--- START ---
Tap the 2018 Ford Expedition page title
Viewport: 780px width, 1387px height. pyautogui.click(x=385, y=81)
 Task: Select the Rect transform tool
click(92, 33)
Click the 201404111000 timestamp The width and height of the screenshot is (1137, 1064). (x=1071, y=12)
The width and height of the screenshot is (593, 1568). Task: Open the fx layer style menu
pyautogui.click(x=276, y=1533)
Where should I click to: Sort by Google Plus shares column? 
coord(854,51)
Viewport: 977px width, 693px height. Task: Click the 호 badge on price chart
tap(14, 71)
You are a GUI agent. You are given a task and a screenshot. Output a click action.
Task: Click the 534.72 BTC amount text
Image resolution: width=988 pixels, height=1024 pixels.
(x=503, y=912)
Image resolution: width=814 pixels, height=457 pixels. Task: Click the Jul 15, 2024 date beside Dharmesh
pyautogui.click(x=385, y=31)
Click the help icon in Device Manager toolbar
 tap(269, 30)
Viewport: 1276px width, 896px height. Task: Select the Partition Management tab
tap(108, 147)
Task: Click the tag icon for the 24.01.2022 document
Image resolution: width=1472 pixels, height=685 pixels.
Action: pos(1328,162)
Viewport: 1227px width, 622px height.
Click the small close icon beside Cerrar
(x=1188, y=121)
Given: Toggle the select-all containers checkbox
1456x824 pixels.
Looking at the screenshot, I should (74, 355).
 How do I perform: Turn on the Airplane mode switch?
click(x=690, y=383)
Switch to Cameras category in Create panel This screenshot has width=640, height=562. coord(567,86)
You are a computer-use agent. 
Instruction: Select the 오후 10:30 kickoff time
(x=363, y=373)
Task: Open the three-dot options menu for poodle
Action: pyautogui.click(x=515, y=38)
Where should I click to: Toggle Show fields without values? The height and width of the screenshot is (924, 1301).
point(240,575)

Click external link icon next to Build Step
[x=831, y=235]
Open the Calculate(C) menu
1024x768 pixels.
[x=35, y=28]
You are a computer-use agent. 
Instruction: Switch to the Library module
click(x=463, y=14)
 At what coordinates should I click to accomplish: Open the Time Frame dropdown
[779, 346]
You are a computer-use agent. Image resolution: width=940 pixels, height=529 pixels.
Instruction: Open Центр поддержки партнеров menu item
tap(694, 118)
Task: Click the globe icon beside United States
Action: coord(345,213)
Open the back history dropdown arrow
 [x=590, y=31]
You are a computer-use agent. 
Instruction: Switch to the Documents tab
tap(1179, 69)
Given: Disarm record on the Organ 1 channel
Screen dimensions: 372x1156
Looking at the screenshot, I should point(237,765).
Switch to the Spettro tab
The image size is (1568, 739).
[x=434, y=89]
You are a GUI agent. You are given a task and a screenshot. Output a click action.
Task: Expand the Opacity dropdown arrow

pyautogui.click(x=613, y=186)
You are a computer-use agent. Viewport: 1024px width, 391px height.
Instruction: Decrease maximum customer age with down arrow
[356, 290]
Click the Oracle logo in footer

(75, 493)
--- END ---
Problem to solve
Set all of the data down again exactly.

Solution for this task
Tap the 2018 Ford Expedition page title
Viewport: 780px width, 1387px height. pyautogui.click(x=385, y=81)
 Task: Select the Rect transform tool
click(92, 33)
Click the 201404111000 timestamp The width and height of the screenshot is (1137, 1064). (x=1071, y=12)
The width and height of the screenshot is (593, 1568). Task: Open the fx layer style menu
pyautogui.click(x=276, y=1533)
Where should I click to: Sort by Google Plus shares column? 
coord(854,51)
Viewport: 977px width, 693px height. Task: Click the 호 badge on price chart
tap(14, 71)
You are a GUI agent. You are given a task and a screenshot. Output a click action.
Task: Click the 534.72 BTC amount text
Image resolution: width=988 pixels, height=1024 pixels.
(x=503, y=912)
Image resolution: width=814 pixels, height=457 pixels. Task: Click the Jul 15, 2024 date beside Dharmesh
pyautogui.click(x=385, y=31)
Click the help icon in Device Manager toolbar
 tap(269, 30)
Viewport: 1276px width, 896px height. Task: Select the Partition Management tab
tap(108, 147)
Task: Click the tag icon for the 24.01.2022 document
Image resolution: width=1472 pixels, height=685 pixels.
Action: pos(1328,162)
Viewport: 1227px width, 622px height.
Click the small close icon beside Cerrar
(x=1188, y=121)
Given: Toggle the select-all containers checkbox
1456x824 pixels.
Looking at the screenshot, I should (74, 355).
 How do I perform: Turn on the Airplane mode switch?
click(x=690, y=383)
Switch to Cameras category in Create panel This screenshot has width=640, height=562. coord(567,86)
You are a computer-use agent. 
Instruction: Select the 오후 10:30 kickoff time
(x=363, y=373)
Task: Open the three-dot options menu for poodle
Action: pyautogui.click(x=515, y=38)
Where should I click to: Toggle Show fields without values? The height and width of the screenshot is (924, 1301).
point(240,575)

Click external link icon next to Build Step
[x=831, y=235]
Open the Calculate(C) menu
1024x768 pixels.
[x=35, y=28]
You are a computer-use agent. 
Instruction: Switch to the Library module
click(x=463, y=14)
 At what coordinates should I click to accomplish: Open the Time Frame dropdown
[779, 346]
You are a computer-use agent. Image resolution: width=940 pixels, height=529 pixels.
Instruction: Open Центр поддержки партнеров menu item
tap(694, 118)
Task: Click the globe icon beside United States
Action: coord(345,213)
Open the back history dropdown arrow
 [x=590, y=31]
You are a computer-use agent. 
Instruction: Switch to the Documents tab
tap(1179, 69)
Given: Disarm record on the Organ 1 channel
Screen dimensions: 372x1156
Looking at the screenshot, I should point(237,765).
Switch to the Spettro tab
The image size is (1568, 739).
[x=434, y=89]
You are a GUI agent. You are given a task and a screenshot. Output a click action.
Task: Expand the Opacity dropdown arrow

pyautogui.click(x=613, y=186)
You are a computer-use agent. Viewport: 1024px width, 391px height.
Instruction: Decrease maximum customer age with down arrow
[356, 290]
Click the Oracle logo in footer

(75, 493)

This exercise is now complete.